» Required work: Restate each entry below word for word, without skipping any.

* * *

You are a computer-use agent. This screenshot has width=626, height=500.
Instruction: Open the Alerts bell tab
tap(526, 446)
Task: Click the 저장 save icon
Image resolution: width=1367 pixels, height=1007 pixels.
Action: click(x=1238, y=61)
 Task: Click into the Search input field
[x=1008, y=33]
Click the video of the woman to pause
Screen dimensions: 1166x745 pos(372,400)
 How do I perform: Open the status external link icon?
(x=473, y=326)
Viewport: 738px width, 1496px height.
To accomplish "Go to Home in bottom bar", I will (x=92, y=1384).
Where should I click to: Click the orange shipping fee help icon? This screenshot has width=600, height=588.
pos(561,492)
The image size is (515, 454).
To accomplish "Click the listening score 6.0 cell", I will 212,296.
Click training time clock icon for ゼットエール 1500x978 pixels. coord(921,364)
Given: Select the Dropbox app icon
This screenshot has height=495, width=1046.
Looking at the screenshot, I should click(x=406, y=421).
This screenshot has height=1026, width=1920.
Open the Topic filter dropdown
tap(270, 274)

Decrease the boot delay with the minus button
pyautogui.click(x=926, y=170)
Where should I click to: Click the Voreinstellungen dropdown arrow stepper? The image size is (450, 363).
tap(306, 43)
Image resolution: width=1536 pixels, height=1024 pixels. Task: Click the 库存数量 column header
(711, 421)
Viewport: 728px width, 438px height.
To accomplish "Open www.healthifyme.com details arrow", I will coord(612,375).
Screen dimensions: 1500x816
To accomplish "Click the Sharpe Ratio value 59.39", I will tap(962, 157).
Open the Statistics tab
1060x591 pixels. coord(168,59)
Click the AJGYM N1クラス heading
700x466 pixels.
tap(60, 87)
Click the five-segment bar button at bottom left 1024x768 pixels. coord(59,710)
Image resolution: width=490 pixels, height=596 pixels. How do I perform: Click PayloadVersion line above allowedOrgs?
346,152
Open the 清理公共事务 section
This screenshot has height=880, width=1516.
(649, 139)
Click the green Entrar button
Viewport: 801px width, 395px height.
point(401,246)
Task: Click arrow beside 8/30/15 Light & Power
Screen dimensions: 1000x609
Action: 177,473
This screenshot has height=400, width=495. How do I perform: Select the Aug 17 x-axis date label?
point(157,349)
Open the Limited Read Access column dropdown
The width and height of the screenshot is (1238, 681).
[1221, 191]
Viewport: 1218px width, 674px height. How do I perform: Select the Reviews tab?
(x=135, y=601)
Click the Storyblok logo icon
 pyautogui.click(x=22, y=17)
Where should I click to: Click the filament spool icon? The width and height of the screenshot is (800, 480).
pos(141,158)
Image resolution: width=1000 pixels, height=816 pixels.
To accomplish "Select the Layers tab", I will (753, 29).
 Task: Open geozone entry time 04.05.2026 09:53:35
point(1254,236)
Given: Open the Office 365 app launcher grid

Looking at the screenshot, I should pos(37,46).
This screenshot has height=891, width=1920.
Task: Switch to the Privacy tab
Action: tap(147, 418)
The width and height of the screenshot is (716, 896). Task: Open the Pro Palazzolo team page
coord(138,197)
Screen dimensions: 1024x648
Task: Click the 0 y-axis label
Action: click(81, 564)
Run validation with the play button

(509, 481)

* * *

» Written solution:
You are a computer-use agent. This screenshot has width=626, height=500.
Instruction: Open the Alerts bell tab
tap(526, 446)
Task: Click the 저장 save icon
Image resolution: width=1367 pixels, height=1007 pixels.
Action: click(x=1238, y=61)
 Task: Click into the Search input field
[x=1008, y=33]
Click the video of the woman to pause
Screen dimensions: 1166x745 pos(372,400)
 How do I perform: Open the status external link icon?
(x=473, y=326)
Viewport: 738px width, 1496px height.
To accomplish "Go to Home in bottom bar", I will (x=92, y=1384).
Where should I click to: Click the orange shipping fee help icon? This screenshot has width=600, height=588.
pos(561,492)
The image size is (515, 454).
To accomplish "Click the listening score 6.0 cell", I will 212,296.
Click training time clock icon for ゼットエール 1500x978 pixels. coord(921,364)
Given: Select the Dropbox app icon
This screenshot has height=495, width=1046.
Looking at the screenshot, I should click(x=406, y=421).
This screenshot has height=1026, width=1920.
Open the Topic filter dropdown
tap(270, 274)

Decrease the boot delay with the minus button
pyautogui.click(x=926, y=170)
Where should I click to: Click the Voreinstellungen dropdown arrow stepper? The image size is (450, 363).
tap(306, 43)
Image resolution: width=1536 pixels, height=1024 pixels. Task: Click the 库存数量 column header
(711, 421)
Viewport: 728px width, 438px height.
To accomplish "Open www.healthifyme.com details arrow", I will coord(612,375).
Screen dimensions: 1500x816
To accomplish "Click the Sharpe Ratio value 59.39", I will tap(962, 157).
Open the Statistics tab
1060x591 pixels. coord(168,59)
Click the AJGYM N1クラス heading
700x466 pixels.
tap(60, 87)
Click the five-segment bar button at bottom left 1024x768 pixels. coord(59,710)
Image resolution: width=490 pixels, height=596 pixels. How do I perform: Click PayloadVersion line above allowedOrgs?
346,152
Open the 清理公共事务 section
This screenshot has height=880, width=1516.
(649, 139)
Click the green Entrar button
Viewport: 801px width, 395px height.
point(401,246)
Task: Click arrow beside 8/30/15 Light & Power
Screen dimensions: 1000x609
Action: 177,473
This screenshot has height=400, width=495. How do I perform: Select the Aug 17 x-axis date label?
point(157,349)
Open the Limited Read Access column dropdown
The width and height of the screenshot is (1238, 681).
[1221, 191]
Viewport: 1218px width, 674px height. How do I perform: Select the Reviews tab?
(x=135, y=601)
Click the Storyblok logo icon
 pyautogui.click(x=22, y=17)
Where should I click to: Click the filament spool icon? The width and height of the screenshot is (800, 480).
pos(141,158)
Image resolution: width=1000 pixels, height=816 pixels.
To accomplish "Select the Layers tab", I will (753, 29).
 Task: Open geozone entry time 04.05.2026 09:53:35
point(1254,236)
Given: Open the Office 365 app launcher grid

Looking at the screenshot, I should pos(37,46).
This screenshot has height=891, width=1920.
Task: Switch to the Privacy tab
Action: tap(147, 418)
The width and height of the screenshot is (716, 896). Task: Open the Pro Palazzolo team page
coord(138,197)
Screen dimensions: 1024x648
Task: Click the 0 y-axis label
Action: click(81, 564)
Run validation with the play button

(509, 481)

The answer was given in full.